Está havendo uma onda generalizada no cinema de diretores que colocam suas infâncias sob perspectiva do tempo que vivemos. Falam, sim, sobre coisas que aconteceram no passado, mas sempre dando importância a esses assuntos pelo olhar do hoje, do agora. É o caso de Roma, de Alfonso Cuarón, de Belfast, de Kenneth Branagh, e agora de Armageddon Time, de James Gray.
Estreia nos cinemas desta quinta-feira, 10, Armageddon Time tem uma premissa bem simples: contar a história de um garotinho (Banks Repeta) de classe média vivendo na Nova York da década de 1960. O clima está tomado pelas missões espaciais da NASA, mas outras coisas se amplificam na vida do menino. A principal delas? A amizade com Johnny (Jaylin Webb).
Colega na escola, Johnny sofre bem mais do que Paul, o protagonista do longa-metragem. Não por ser mais bagunceiro, mas por ser negro. Gray, dessa forma, insere um assunto que, de algum jeito, o impactou na memória afetiva. Também traz temas similares de Belfast, como a bela relação com os avós -- neste caso, principalmente o doce avô Aaron (Anthony Hopkins).
Ou seja: no final da noite, Armageddon Time é um meio do caminho. Não é tão brilhante quanto Roma, filme que fez com que esse tipo de história ganhasse atenção novamente, tampouco fosco como Belfast. É um filme com vida e sentimento, mostrando novamente como James Gray é um cineasta que sabe conduzir boas histórias: seja de explorações na selva ou de sua infância.
Ainda que ele tenha certa dificuldade em avançar na discussão sobre o racismo nos Estados Unidos, principalmente na forma velada que surge aqui e acolá, os outros temas são dominados com prioridade pelo cineasta do excepcional Ad Astra. A relação com o pai, a mãe e os avós, por exemplo, traz uma verdade dolorosa. Uma cena em que o pai (Jeremy Strong) bate no menino é de arrepiar, com atuações marcantes tanto de Strong (Succession) quanto do jovem rapaz.
Interessante notar, também, como há inocência em Armageddon Time. Apesar do diretor colocar muito da perspectiva do hoje na película, o longa-metragem transpira sinceridade do cineasta. É quase uma sessão psicanalítica de Gray, que vai mergulhando aos poucos no que o formou e nas barreiras que foram colocadas em sua vida, sempre transpondo de forma sutil e com vontade.

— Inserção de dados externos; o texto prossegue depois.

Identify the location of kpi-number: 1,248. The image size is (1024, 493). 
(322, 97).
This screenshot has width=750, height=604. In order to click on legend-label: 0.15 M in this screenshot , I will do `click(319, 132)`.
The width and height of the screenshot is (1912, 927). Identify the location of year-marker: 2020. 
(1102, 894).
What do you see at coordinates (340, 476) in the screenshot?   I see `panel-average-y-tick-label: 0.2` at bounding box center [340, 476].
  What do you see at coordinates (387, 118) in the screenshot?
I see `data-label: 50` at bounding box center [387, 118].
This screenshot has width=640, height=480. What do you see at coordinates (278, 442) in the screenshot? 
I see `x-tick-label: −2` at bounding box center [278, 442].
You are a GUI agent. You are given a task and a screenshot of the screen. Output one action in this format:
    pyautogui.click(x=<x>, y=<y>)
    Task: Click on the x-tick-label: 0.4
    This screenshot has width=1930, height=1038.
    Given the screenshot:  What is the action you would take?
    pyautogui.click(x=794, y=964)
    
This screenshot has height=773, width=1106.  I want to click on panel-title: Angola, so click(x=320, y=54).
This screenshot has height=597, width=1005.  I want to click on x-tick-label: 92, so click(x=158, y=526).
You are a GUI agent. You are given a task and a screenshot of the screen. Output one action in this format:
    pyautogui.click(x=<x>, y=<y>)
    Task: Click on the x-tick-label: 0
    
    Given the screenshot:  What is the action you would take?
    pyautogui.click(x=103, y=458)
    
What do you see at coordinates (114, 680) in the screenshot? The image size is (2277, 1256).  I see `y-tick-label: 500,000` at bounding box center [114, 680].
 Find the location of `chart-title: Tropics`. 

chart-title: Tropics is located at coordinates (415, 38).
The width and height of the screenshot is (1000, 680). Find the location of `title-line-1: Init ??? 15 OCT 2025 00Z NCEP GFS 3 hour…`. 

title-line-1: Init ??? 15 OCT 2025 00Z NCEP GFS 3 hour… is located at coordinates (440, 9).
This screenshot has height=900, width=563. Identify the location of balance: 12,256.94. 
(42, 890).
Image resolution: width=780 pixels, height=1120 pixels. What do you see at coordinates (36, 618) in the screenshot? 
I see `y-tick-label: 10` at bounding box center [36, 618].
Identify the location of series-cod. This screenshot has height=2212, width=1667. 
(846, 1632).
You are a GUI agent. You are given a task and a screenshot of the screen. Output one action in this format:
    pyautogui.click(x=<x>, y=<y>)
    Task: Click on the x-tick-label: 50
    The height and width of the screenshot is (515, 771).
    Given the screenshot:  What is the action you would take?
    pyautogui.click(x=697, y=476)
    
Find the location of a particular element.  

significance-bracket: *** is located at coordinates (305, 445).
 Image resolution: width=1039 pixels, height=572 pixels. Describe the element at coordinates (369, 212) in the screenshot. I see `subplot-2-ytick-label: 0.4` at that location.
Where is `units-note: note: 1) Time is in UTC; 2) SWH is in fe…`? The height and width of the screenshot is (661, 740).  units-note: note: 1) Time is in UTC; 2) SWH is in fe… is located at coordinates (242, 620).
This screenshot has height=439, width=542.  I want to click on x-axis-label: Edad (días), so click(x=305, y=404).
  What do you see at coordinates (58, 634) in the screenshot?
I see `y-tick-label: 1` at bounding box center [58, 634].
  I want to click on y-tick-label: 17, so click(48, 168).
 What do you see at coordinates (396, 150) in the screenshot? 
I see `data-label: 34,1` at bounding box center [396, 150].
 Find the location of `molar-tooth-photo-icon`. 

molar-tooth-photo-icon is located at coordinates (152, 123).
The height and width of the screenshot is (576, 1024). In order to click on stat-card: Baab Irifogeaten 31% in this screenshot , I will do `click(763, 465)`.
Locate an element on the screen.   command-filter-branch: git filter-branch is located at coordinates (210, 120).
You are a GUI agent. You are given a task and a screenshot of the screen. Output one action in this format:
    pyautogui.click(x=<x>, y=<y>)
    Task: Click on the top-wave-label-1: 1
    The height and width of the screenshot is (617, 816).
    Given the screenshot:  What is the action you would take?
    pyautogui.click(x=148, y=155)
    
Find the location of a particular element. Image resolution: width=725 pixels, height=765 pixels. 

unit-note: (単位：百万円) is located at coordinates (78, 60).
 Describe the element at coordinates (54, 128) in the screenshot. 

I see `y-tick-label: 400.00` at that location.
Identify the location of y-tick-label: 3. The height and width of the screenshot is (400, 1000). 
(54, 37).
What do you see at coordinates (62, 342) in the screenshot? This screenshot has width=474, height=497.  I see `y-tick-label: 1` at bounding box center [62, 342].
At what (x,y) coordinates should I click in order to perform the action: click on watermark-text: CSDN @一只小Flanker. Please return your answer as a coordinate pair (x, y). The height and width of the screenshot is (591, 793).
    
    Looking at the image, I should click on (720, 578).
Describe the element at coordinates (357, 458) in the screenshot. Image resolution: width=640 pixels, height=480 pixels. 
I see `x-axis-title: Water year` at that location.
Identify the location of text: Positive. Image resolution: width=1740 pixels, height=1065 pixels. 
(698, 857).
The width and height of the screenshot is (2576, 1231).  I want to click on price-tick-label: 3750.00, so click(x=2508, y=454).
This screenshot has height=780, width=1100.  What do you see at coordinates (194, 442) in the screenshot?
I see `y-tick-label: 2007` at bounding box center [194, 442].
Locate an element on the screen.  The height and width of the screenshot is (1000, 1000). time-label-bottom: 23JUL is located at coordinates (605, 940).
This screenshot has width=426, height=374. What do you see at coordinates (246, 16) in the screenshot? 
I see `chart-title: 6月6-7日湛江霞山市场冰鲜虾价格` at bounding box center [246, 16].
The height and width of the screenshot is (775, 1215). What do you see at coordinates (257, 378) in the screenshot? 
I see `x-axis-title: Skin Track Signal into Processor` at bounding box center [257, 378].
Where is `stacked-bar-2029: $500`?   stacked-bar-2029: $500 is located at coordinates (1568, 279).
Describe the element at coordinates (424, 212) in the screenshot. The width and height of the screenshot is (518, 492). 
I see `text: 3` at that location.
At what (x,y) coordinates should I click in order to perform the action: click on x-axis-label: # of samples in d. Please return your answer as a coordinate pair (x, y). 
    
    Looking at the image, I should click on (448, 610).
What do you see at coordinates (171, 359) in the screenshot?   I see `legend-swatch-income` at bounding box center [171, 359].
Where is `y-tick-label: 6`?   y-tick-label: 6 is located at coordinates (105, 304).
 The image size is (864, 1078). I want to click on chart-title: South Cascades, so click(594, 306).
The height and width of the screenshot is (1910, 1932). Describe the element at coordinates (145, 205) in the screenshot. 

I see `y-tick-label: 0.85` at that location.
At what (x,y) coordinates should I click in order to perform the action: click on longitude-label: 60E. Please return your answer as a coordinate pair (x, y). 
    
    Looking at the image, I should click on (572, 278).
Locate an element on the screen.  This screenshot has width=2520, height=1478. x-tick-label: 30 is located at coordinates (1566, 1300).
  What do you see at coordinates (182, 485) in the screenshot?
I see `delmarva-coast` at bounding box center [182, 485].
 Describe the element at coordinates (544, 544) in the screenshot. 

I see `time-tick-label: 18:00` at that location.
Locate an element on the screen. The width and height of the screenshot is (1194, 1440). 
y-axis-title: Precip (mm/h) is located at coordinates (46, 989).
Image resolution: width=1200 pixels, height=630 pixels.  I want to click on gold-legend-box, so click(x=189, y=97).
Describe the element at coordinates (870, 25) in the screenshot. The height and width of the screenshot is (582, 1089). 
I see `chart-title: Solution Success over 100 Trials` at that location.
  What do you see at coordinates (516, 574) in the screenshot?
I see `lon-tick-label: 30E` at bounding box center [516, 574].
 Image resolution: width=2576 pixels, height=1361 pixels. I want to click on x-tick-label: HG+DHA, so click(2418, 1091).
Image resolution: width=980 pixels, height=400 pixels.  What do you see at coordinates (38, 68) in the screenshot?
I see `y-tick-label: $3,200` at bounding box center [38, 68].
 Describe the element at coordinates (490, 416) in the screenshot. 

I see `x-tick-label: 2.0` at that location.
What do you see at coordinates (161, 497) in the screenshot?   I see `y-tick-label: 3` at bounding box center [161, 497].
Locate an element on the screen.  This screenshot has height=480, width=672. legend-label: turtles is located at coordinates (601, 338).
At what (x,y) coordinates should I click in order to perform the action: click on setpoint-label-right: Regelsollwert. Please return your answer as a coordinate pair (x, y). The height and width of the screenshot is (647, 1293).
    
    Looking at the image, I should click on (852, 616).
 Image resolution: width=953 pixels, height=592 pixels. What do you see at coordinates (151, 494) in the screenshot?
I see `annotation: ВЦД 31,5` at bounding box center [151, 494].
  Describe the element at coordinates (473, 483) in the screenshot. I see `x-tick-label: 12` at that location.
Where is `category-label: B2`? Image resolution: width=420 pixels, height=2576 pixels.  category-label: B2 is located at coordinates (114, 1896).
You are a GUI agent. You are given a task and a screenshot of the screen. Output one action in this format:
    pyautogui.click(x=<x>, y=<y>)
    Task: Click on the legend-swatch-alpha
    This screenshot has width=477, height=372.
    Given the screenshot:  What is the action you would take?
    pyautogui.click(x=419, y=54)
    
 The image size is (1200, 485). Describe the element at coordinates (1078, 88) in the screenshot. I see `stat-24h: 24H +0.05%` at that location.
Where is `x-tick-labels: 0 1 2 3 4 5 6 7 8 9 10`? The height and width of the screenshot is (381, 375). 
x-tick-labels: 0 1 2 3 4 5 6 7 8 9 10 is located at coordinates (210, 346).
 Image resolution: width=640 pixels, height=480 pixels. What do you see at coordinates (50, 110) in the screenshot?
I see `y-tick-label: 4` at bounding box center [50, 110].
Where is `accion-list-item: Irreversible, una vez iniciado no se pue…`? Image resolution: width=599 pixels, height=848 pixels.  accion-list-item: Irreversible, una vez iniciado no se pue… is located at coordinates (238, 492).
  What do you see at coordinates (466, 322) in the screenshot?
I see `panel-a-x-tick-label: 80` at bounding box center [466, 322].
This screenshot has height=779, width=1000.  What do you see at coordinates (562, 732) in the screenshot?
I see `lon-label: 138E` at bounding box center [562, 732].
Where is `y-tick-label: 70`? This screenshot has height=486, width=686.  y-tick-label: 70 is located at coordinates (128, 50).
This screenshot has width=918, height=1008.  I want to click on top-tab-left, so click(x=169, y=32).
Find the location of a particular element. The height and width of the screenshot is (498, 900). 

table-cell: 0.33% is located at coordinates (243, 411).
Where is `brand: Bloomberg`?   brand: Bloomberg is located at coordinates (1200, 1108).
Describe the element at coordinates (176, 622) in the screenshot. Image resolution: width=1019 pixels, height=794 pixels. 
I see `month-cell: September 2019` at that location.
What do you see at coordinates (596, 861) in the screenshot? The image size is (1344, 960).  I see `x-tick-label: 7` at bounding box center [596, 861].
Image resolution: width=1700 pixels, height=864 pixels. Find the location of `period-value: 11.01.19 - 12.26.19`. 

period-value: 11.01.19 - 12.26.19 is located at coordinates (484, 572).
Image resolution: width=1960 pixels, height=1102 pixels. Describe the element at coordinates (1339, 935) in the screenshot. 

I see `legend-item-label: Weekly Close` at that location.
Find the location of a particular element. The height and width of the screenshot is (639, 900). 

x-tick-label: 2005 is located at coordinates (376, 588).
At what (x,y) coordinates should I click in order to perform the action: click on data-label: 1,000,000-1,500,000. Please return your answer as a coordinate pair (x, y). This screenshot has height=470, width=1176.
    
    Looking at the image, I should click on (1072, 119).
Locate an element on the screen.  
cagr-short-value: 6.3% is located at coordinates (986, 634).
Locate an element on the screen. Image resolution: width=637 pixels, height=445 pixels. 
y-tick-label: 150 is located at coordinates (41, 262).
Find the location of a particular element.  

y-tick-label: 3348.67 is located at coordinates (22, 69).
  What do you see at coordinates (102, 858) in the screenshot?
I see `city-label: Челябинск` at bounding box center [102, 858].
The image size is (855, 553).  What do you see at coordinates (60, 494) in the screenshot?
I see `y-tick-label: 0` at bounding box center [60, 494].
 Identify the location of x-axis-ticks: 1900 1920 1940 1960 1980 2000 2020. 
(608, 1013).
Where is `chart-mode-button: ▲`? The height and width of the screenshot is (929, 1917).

Também não poderia deixar de falar de Anthony Hopkins. O ator, que ganhou recentemente o Oscar por Meu Pai, volta a mostrar o motivo de ser considerado um dos maiores atores em atividade. Não só é generoso em cena, abrindo espaço para que outros também brilhem, como traz uma composição detalhada de personagem. Foi difícil não se empolgar com esse avô tão sereno e consciente. Se Hopkins não for indicado ao Oscar em 2023, não há justiça no mundo.